Kim deals with Dawood that she will not leave him if she is influenced by him. Dawood agrees with it and learns of her horrific past and how her teacher had abused her in her childhood. After days, she takes a stand for Suraiya when her elders decide to marry her with Firdous and Mudassir's son, Hamid without her consent. Kim learns of Suraiya's fellow Owais with whom she wants to marry, and fully supports her. She denies marrying Hamid and everyone in the house blames Kim for it. On a dark night before the day of her forced nikkah, Suraiya tries to elope from the house but Daniyal catches her.

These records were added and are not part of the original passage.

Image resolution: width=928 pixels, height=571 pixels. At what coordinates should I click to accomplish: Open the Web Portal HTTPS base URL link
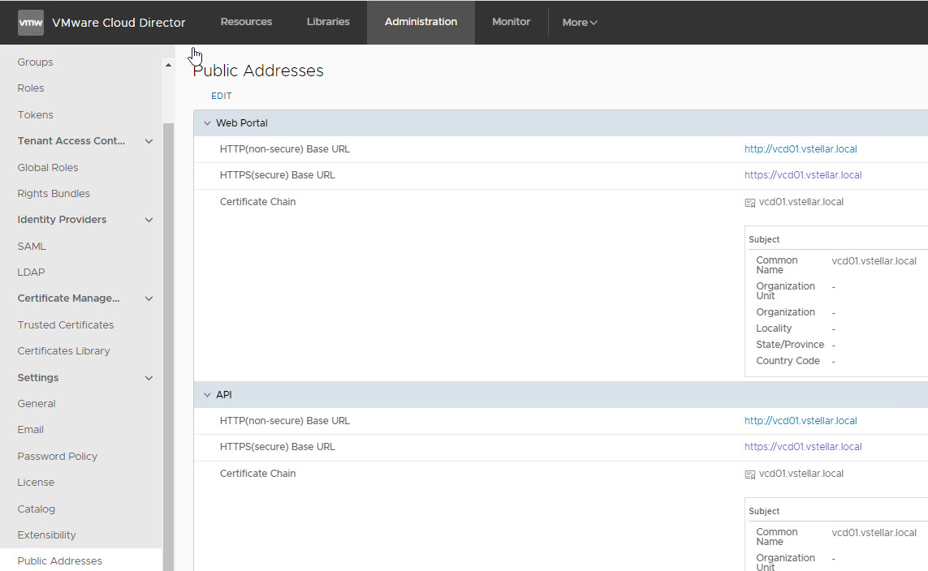803,175
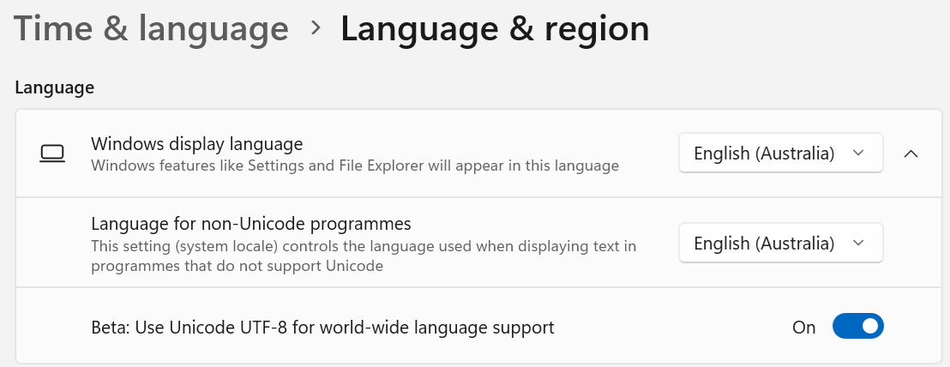950x367 pixels.
Task: Select the Windows display language label
Action: click(x=197, y=144)
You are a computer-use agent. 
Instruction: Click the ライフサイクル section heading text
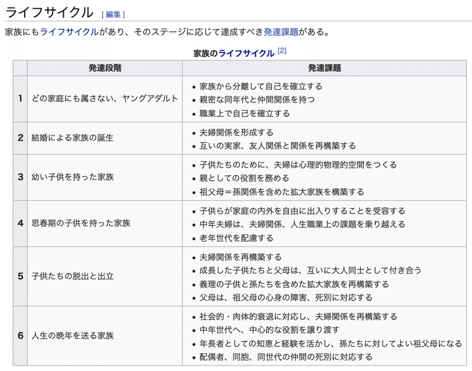(50, 12)
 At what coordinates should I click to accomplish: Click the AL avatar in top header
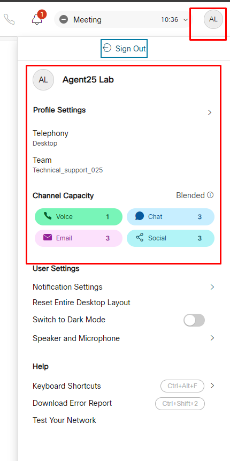[213, 19]
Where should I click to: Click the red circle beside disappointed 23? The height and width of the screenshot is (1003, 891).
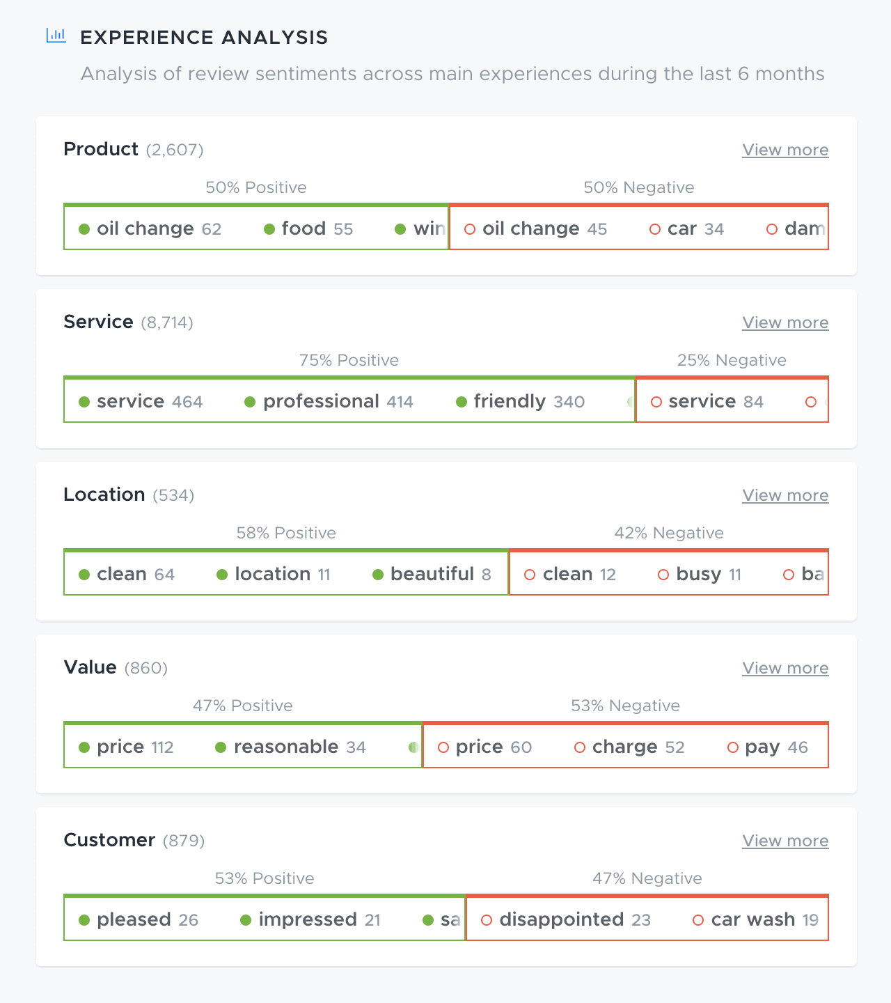[487, 919]
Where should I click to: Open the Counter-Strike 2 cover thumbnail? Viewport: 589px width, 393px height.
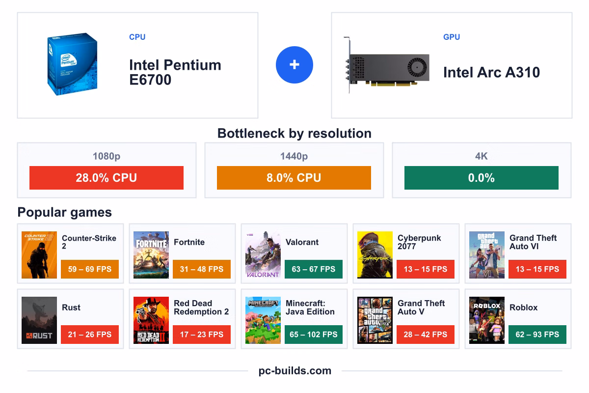point(39,255)
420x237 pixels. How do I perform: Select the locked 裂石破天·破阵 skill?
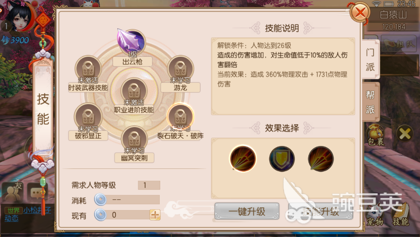click(x=180, y=116)
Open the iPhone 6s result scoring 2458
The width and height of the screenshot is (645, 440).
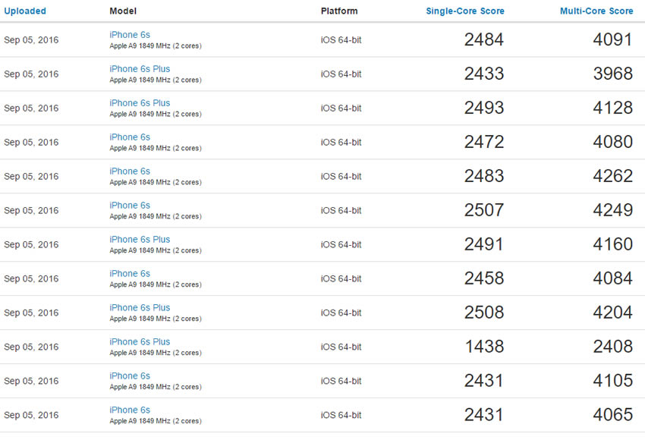tap(129, 273)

Suraiya accuses Kim of advising her to elope, in front of everyone. Everyone blames Kim but Dawood supports her. He confirms it by unintentionally hearing Suraiya's discussion with Iqbal. She complains that marriage by choice is the basic right of every girl. After offering his Fajr prayer, Dawood is astonished to see Kim who starts offering her prayer. Suraiya realises her mistake and apologizes to her. Kim appreciates and morally supports her and makes it realize to Dawood that it is not justified at all to marry her without her consent. She and Dawood go to Owais' house where they realise that he is not a good match for her as his family members don't respect them at all. Suraiya also decides to not marry him. Dawood and Kim convince the grandfather to call off her nikkah with Hamid.

== Cast ==
- Bilal Ashraf as Dr. Dawood "David" Basharat: Basharat and Razia's son; Daniyal and Suraiya's brother; Kaneez's husband
- Maya Ali as Kaneez "Kim" Fatima: Naveed's daughter; Dawood's wife
- Manzoor Qureshi as Haji Karamat: Basharat, Iqbal, Firdous and Khursheed's father
- Behroze Sabzwari as Basharat Ali: Karamat's son; Iqbal, Firdous, Khursheed's brother; Dawood, Daniyal and Suraiya's father
- Tahira Imam as Razia Basharat: Basharat's wife; Dawood, Daniyal and Suraiya's mother
- Maha Hasan as Suraiya Basharat; Basharat and Razia's daughter; Dawood and Daniyal's sister
- Khaqan Shahnawaz as Daniyal "Dani" Basharat: Basharat and Razia's son; Dawood and Suraiya's brother
- Deepak Parwani as Dr. Naveed Ali : Kaneez's father
- Tazeen Hussain as Iqbal "Bali" Karamat: Karamat's daughter; Basharat, Firdous and Khursheed's sister
- Uzma Beg as Firdous Mudassir: Karamat's daughter; Mudassir's wife; Hamid's mother; Basharat, Iqbal, Khursheed's sister
- Saad Zameer Fareedi as Mudassir: Firdous's husband; Hamid's father
- Laiba Khurram as Husna
- Kulsoom Aftab as Azra
- Ali Rizvi as Sajjad
- Majida Hameed as Naseema
- Kausar Siddiqui as Uzma
- Shazia Qaiser as Uzma's mother

== Soundtrack ==
The original soundtrack was composed by Sami Khan, and sung by Sami Khan and Shae Gill.

== Production ==
On 28 August 2022, Hum TV announced that the network's upcoming series Yunhi will star Bilal Ashraf in his television series debut, opposite Maya Ali who will return to the channel after six years, since Sanam (2016). The principal photography wrapped on 10 June 2022.

== Reception ==
===Television rating===

| Ep# | Date | TRP(s) | Rank# | Ref. |
| 1 | 5 February 2023 | 8 | 1 |  |
| 2 | 12 February 2023 | 6.6 | 1 |
| 3 | 19 February 2023 | 6.0 | 1 |
| 4 | 26 February 2023 | 4.2 | 1 |
| 5 | 5 March 2023 | 5 | 1 |
| 6 | 12 March 2023 | 5.5 | 1 |
| 12 | 30 April 2023 | 5.9 | 1 |
| 13 | 7 May 2023 | 6.6 | 1 |
| 15 | 21 May 2023 | 8.6 | 1 |
| 20 | 25 June 2023 | 7.2 | 1 |
| 21 | 2 July 2023 | 7.2 | 1 |
| 22 | 9 July 2023 | 7.6 | 1 |

=== Critical reception ===
A reviewer from The News International stated that the series started off on a promising note but found the climax as "little too unbelievable". A reviewer from the Redbrick found that the series have a meaningful storyline with an impact and further stating that the series "really stuck with me".